#14 【事例】NotebookLMで研修音声を作ってみた | 介護現場のAI仕事術

・難易度:★★

・所要時間:約20分

・使うツール:NotebookLM(無料)


「読んでください」より「聞いてください」の時代

研修資料を配布しても、なかなか読んでもらえない。
忙しいスタッフに「この資料、目を通しておいて」と言っても、業務の合間に文字を読む時間は取りにくい。

でも、音声なら移動中や家事のながらで聞ける。

Googleが提供する「NotebookLM」というAIツールを使うと、PDFや文書を読み込ませるだけで、2人のAIが会話形式で解説するポッドキャスト風の音声が自動生成されます。

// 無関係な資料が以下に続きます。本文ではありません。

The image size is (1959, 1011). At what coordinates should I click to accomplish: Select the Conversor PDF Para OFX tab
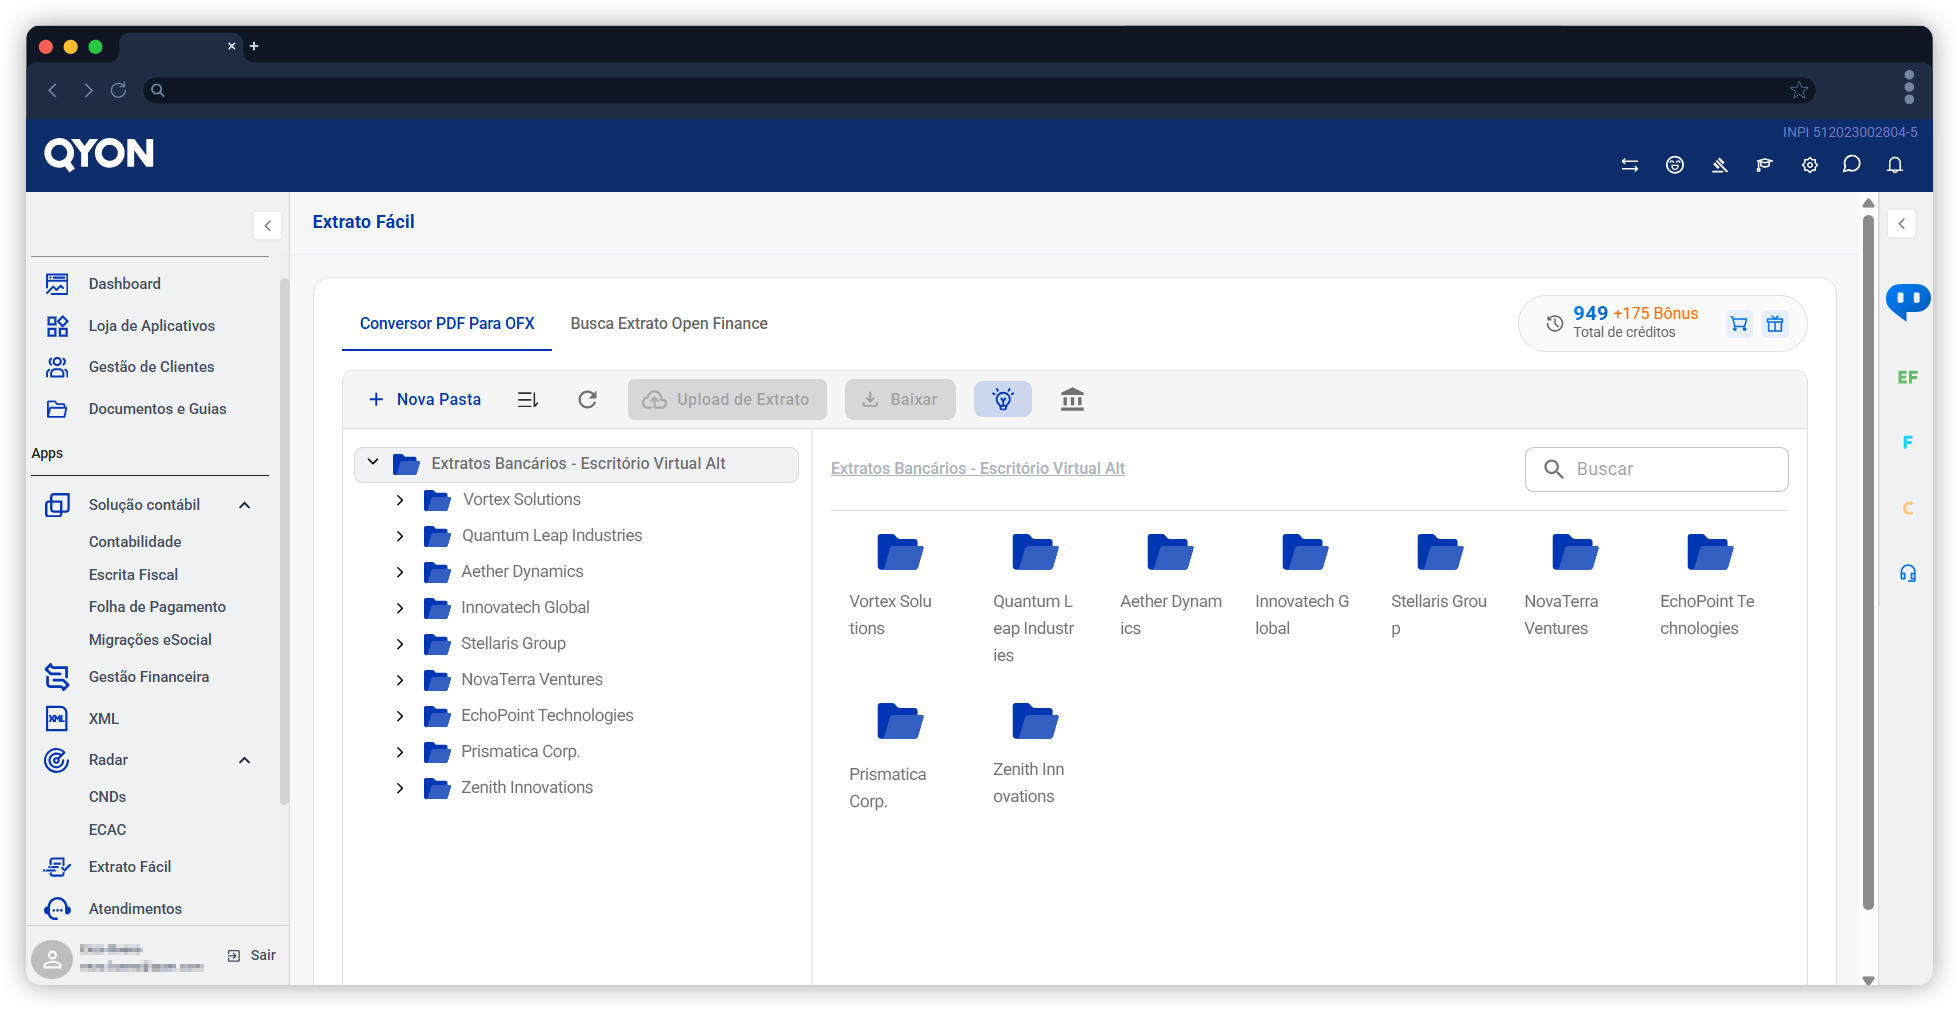point(447,324)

研修テキストを渡すだけで、聞いて学べる音声コンテンツができあがります。

今回は実際に介護の研修資料をNotebookLMに読み込ませて試した体験をお伝えします。


NotebookLMとは

Googleが開発したAIを活用したノート管理ツールです。

PDFや文書、URLなどを「ソース」として読み込ませると、そのソースに基づいた要約・Q&A・そして音声概要(Audio Overview)を生成してくれます。

2024年に日本語対応の精度が大幅に向上し、日本語の資料でも自然な音声が生成できるようになりました。
無料で使えます。

https://notebooklm.google.com


実際に試してみた

読み込ませた資料

介護現場の感染症対策に関する社内研修テキスト(A4・8ページ)を読み込ませました。

操作手順

ステップ1 NotebookLMにアクセスしてGoogleアカウントでログイン。

ステップ2 「新しいノートブック」を作成してPDFをアップロード。数十秒で読み込み完了。

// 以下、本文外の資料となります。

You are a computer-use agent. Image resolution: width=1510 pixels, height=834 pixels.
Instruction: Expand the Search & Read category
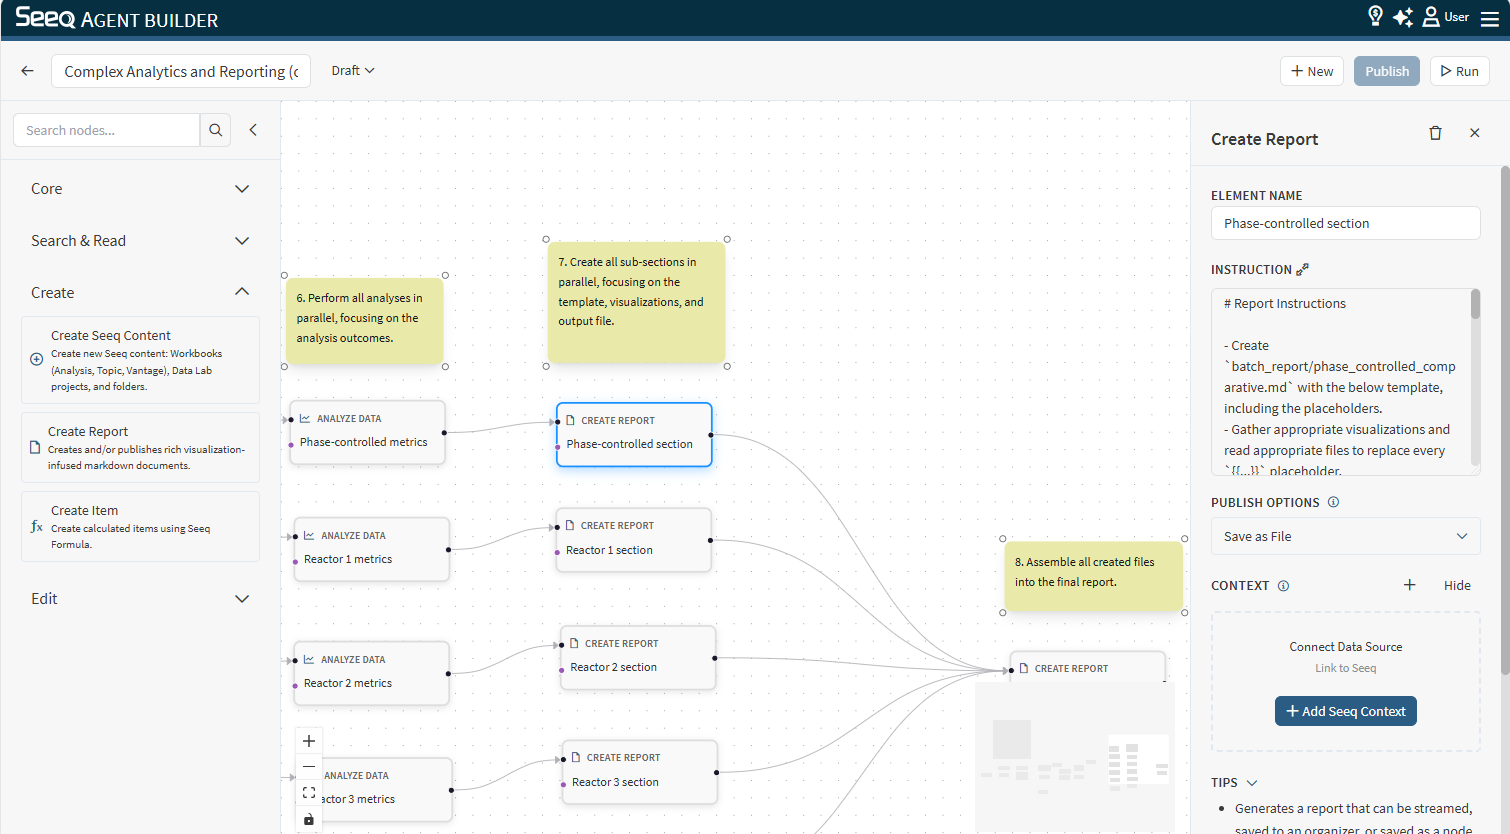coord(140,241)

ステップ3 画面右側の「音声解説」ボタンをクリック。「生成」を押すと数分で音声が完成。

生成された音声の内容

2人のAI(男性・女性)が会話形式で研修テキストの内容を解説する、約15分の音声が生成されました。

内容はテキストに忠実で、感染症対策の基本・手洗いの重要性・嘔吐物処理の手順などのポイントが、ラジオ番組のような会話のやり取りを通じて解説されていました。


良かった点・気になった点

良かった点

資料を読み込ませるだけで、専門知識がなくても音声コンテンツが作れる点は圧倒的に便利です。スタッフが移動中や休憩中に聞ける形式になるため、研修の「読んでもらえない問題」を解決する可能性があります。

内容の正確性も高く、資料に書かれていないことを勝手に追加することはありませんでした。

気になった点

現時点では日本語の音声がやや不自然に聞こえる部分があります。特に専門用語の読み上げに違和感が残る場合があります。

また、生成された音声をダウンロードして配布することは現時点では制限があります。NotebookLM内で再生して聞く、という使い方が基本になります。


介護現場での活用可能性

新人スタッフ向けのオンボーディング

施設のルールや手順書をNotebookLMに読み込ませて音声化しておけば、新人が自分のペースで何度でも聞いて学べます。

年次研修・法定研修の補助教材

感染症対策・虐待防止・身体拘束に関する法定研修テキストを音声化して、研修前の予習・研修後の復習に使えます。

管理職・ケアマネ向けの制度解説

厚労省の通知文書や介護報酬改定の資料を読み込ませて音声化すれば、移動中に内容を把握できます。


やってみる前に知っておきたいこと

  • 個人情報を含む資料のアップロードは避けてください。外部のGoogleサーバーに送信されます

  • ・現時点では音声の日本語品質にばらつきがあります。内容確認の補助として使うのがおすすめです

  • ・機能や仕様は変更される場合があります。最新情報は公式サイトでご確認ください


【きょうの10分】

手元にある研修テキストや社内資料(個人情報を含まないもの)を一つ選んで、NotebookLMにアップロードしてみてください。

https://notebooklm.google.com

「音声解説」ボタンを押して生成を待つだけです。どんな音声が生成されるか、まず体験してみてください。